Kosovo dei giorni nostri

“Coscienti della sempre più ristretta area di interesse mediatico che ha oggi la situazione in quell’area balcanica, perseveriamo nel fornire informazioni e documentazioni.
Perché, molti si possono chiedere? Pensiamo che ci sono almeno quattro motivi concreti per continuare questo impegno:
1) E’ un area geograficamente a noi contigua come Paese, e ciò che vi accade o vi può accadere, non può non riguardare i Paesi intorno, perché qualsiasi evoluzione o involuzione della situazione lì, ha conseguenze dirette o indirette, in tutti gli aspetti: politici, economici, militari, sociali, nel nostro Paese e nella nostra società. E, come si può comprendere dalla lettura degli avvenimenti e della situazione, è un area potenzialmente esplosiva e foriera di nuove violenze e conflittualità, che possono destabilizzare politiche ed equilibri internazionali, in cui l’Italia e tutti noi, saremo obbligatoriamente coinvolti.

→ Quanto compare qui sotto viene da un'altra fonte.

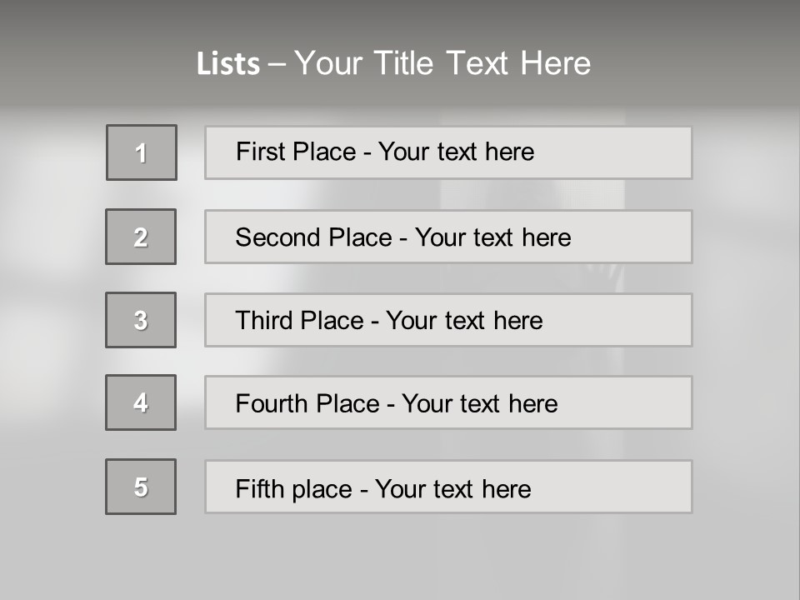Click 'Your Title Text Here' in the title
Screen dimensions: 800x600
[x=443, y=63]
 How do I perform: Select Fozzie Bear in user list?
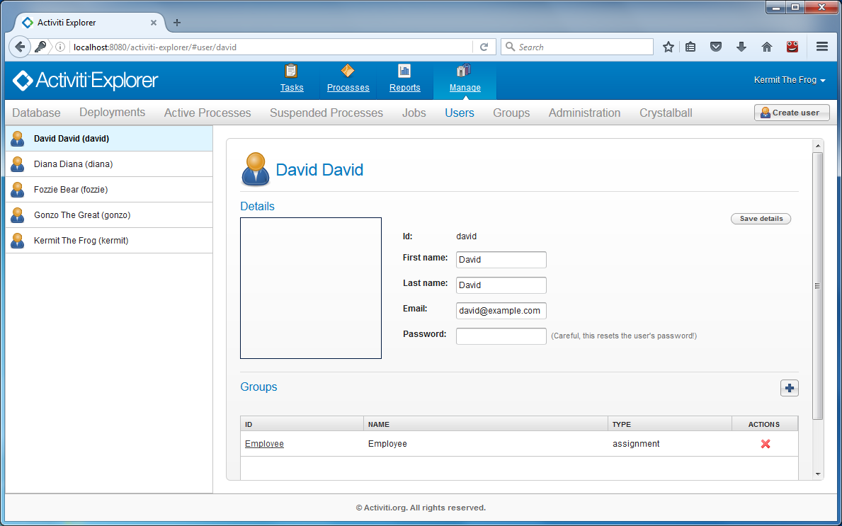tap(71, 190)
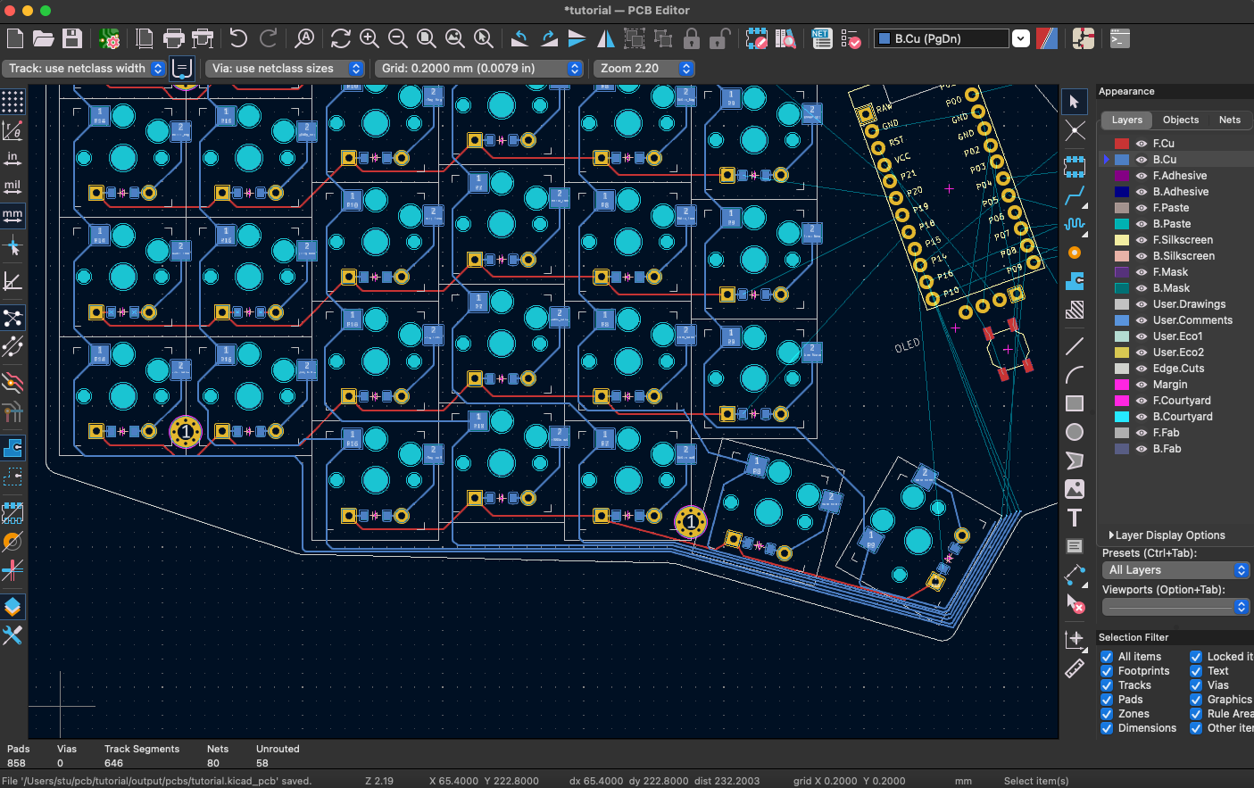Open the Nets tab in Appearance
1254x788 pixels.
[1229, 120]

2) E’ un area di scontro geopolitico e geostrategico nel confronto tra logiche politiche imperialiste e potenze che non accettano la subordinazione a queste. In concreto, nel Kosovo vi è anche un confronto sottile ma frontale tra gli interessi strategici della potenza Russia e quelli di USA/NATO/Occidente… che non coincidono. Quali che saranno gli sviluppi l’Italia ne sarà parte, anche perché interni all’apparato militare NATO, con tutto ciò che ne conseguirà.
3) Perché lavorare per la verità, significa lavorare per la giustizia, e senza verità non vi può essere giustizia. E senza giustizia non vi può essere pace per i popoli. Quindi un lavoro per la pace e l’amicizia tra i popoli, è una prospettiva concreta di impegno per un mondo e un futuro migliore per i nostri figli.
4) Per un lavoro di Memoria Storica, perché non bisogna mai dimenticare che l’Italia è direttamente responsabile per la situazione e le sofferenze della gente di quell’area, in quanto Paese aggressore nel 1999, e con le sue 1381 missioni militari di bombardamenti, ha contribuito alla devastazione e immiserimento di quelle genti. E in questo Paese chiamato Italia, è una forma culturale e storica, NON fare i conti con la propria storia e le proprie responsabilità storiche, come è stato sempre uso nella storia, per ogni popolo e Paese.”

Editoriale di Kosovo Notizie – n.3 – Autunno 2010, a cura del Forum Belgrado – Italia.